• [Source data]:
**********
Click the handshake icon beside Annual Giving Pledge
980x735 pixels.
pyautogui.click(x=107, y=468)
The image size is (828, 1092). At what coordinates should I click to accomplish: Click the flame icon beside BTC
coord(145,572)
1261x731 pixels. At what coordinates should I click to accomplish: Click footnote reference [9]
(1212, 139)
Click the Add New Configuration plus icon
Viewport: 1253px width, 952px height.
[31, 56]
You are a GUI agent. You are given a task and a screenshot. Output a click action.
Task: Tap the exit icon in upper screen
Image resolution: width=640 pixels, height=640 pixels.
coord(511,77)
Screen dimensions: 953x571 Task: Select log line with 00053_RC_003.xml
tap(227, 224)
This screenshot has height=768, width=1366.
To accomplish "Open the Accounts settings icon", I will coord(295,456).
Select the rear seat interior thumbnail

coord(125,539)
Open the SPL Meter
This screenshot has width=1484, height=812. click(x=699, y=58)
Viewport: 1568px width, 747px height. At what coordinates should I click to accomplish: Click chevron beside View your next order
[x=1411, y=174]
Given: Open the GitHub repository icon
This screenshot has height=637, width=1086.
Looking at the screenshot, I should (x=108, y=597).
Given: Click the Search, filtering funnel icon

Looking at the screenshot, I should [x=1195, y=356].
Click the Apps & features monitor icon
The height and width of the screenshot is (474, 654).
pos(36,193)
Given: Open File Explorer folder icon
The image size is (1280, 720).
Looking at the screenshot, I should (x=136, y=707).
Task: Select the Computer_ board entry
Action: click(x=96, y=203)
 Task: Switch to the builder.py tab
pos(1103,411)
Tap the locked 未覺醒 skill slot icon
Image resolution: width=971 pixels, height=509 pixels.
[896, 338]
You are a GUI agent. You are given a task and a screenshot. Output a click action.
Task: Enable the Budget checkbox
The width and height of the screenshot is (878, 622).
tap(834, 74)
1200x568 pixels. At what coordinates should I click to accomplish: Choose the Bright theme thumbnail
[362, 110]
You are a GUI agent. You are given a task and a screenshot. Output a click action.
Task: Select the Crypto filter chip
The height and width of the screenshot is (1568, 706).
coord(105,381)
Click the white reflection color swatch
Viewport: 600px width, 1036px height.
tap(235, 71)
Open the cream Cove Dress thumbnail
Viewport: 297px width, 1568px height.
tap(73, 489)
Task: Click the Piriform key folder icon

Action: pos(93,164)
**********
• [Assignment]:
For this exercise, transcribe the whole listing verbatim.

• [Solution to this problem]:
Click the handshake icon beside Annual Giving Pledge
980x735 pixels.
pyautogui.click(x=107, y=468)
The image size is (828, 1092). At what coordinates should I click to accomplish: Click the flame icon beside BTC
coord(145,572)
1261x731 pixels. At what coordinates should I click to accomplish: Click footnote reference [9]
(1212, 139)
Click the Add New Configuration plus icon
Viewport: 1253px width, 952px height.
[31, 56]
You are a GUI agent. You are given a task and a screenshot. Output a click action.
Task: Tap the exit icon in upper screen
Image resolution: width=640 pixels, height=640 pixels.
coord(511,77)
Screen dimensions: 953x571 Task: Select log line with 00053_RC_003.xml
tap(227, 224)
This screenshot has height=768, width=1366.
To accomplish "Open the Accounts settings icon", I will coord(295,456).
Select the rear seat interior thumbnail

coord(125,539)
Open the SPL Meter
This screenshot has width=1484, height=812. click(x=699, y=58)
Viewport: 1568px width, 747px height. At what coordinates should I click to accomplish: Click chevron beside View your next order
[x=1411, y=174]
Given: Open the GitHub repository icon
This screenshot has height=637, width=1086.
Looking at the screenshot, I should (x=108, y=597).
Given: Click the Search, filtering funnel icon

Looking at the screenshot, I should [x=1195, y=356].
Click the Apps & features monitor icon
The height and width of the screenshot is (474, 654).
pos(36,193)
Given: Open File Explorer folder icon
The image size is (1280, 720).
Looking at the screenshot, I should (x=136, y=707).
Task: Select the Computer_ board entry
Action: click(x=96, y=203)
 Task: Switch to the builder.py tab
pos(1103,411)
Tap the locked 未覺醒 skill slot icon
Image resolution: width=971 pixels, height=509 pixels.
[896, 338]
You are a GUI agent. You are given a task and a screenshot. Output a click action.
Task: Enable the Budget checkbox
The width and height of the screenshot is (878, 622).
tap(834, 74)
1200x568 pixels. At what coordinates should I click to accomplish: Choose the Bright theme thumbnail
[362, 110]
You are a GUI agent. You are given a task and a screenshot. Output a click action.
Task: Select the Crypto filter chip
The height and width of the screenshot is (1568, 706).
coord(105,381)
Click the white reflection color swatch
Viewport: 600px width, 1036px height.
tap(235, 71)
Open the cream Cove Dress thumbnail
Viewport: 297px width, 1568px height.
tap(73, 489)
Task: Click the Piriform key folder icon

Action: pos(93,164)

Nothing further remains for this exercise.